Customer may provide information or data (“Customer Data” or “Data”) to WeCrest when using the Products and Services. Customer shall obtain all necessary and legally required consent to upload any Data or personal information to the Products and Services. WeCrest shall not use or disclose to a third party any Data uploaded by Customer to the Products and Services without Customer’s consent.
WeCrest reserves all rights in the Products and Services in respect of copyright, patent rights, database rights, trademark rights, or other intellectual property rights. Customer shall implement actions as may be reasonably required to assist WeCrest in taking or defending against any legal proceedings in relation to any infringement of such rights.
WeCrest reserves the right to limit the number of Customers per country or jurisdiction that are able to use the Products and Services. These numbers may be published on the WeCrest Website and WeCrest reserves the right to change (decrease or increase) such numbers at its discretion.
The sole warranty given by WeCrest is stated in Article 6, and WeCrest excludes any and all other warranties, conditions, or representations relating to the Products and Services to the fullest extent permitted by law, whether express, implied, oral, or written. WeCrest shall not be responsible for any indirect, incidental, punitive, consequential damages, etc. incurred due to loss of data, reputation, goodwill, or opportunity. All payments are final and non-refundable.
WeCrest warrants to Customer that the Products and Services are provided on an as-is basis and conform in all material respects to their respective description as set out on the WeCrest Website, and WeCrest shall use reasonable skill and care in the provision of the Products and Services. WeCrest or executives or employees of WeCrest do not provide any assurance or guarantee regarding quality, function, non-infringement, suitability for a specific purpose of the Products and Services, or result from using the Products and Services. WeCrest does not provide an implied guarantee that the Products and Services will satisfy all requirements of Customer or that the Products and Services shall be provided on time without suspension or that the Products and Services are safe and errorless.
These Terms shall be considered as having been prepared by both parties together and shall be governed by the laws of the Republic of Korea.
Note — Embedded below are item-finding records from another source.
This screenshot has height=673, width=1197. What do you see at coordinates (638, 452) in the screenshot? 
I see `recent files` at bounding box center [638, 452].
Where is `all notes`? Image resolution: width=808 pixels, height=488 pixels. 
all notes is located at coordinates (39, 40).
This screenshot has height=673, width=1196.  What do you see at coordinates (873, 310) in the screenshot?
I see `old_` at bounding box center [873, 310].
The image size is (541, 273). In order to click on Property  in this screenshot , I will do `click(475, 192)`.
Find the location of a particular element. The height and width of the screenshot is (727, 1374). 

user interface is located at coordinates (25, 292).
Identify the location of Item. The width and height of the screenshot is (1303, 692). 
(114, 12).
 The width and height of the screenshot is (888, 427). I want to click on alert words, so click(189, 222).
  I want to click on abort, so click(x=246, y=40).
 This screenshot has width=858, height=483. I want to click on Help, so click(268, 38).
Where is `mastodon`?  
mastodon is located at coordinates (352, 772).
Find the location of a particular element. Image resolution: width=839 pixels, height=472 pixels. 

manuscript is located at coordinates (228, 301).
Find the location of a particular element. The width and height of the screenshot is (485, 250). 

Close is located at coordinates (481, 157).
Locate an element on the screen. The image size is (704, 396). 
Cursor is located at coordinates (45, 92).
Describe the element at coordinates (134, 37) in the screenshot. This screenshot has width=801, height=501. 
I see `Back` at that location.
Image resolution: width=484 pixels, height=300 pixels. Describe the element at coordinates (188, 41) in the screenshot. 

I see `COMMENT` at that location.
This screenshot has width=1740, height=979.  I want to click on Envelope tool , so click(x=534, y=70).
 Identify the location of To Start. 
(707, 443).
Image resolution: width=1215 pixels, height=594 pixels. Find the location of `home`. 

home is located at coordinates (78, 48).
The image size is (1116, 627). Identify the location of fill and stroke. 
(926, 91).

Any dispute related to these Terms or arising therefrom shall be resolved in a court of the Republic of Korea.
WeCrest Terms & Conditions for Business Development Consulting Services
These WeCrest Terms & Conditions for Business Development Consulting Services (“Terms”) set forth the terms and conditions for the provision of business development consulting services (“Services”) by WeCrest Ltd (“WeCrest”).These Terms are an agreement between WeCrest and the individual or corporation (“Customer”) that uses the Services, as defined in Article 1 of these Terms. Customer confirms agreement to these Terms by using the Services. WeCrest reserves the right to update these Terms at any time without notice. The most current version of the Terms can be viewed by clicking on the “Terms & Conditions” hypertext link located at the bottom of the WeCrest Website.
Customer is considered to be using the Services Customer upon providing instructions to WeCrest to perform the Services and until such instructions are withdrawn, whereby such instructions must be provided and withdrawn in writing, for example by email or messenger.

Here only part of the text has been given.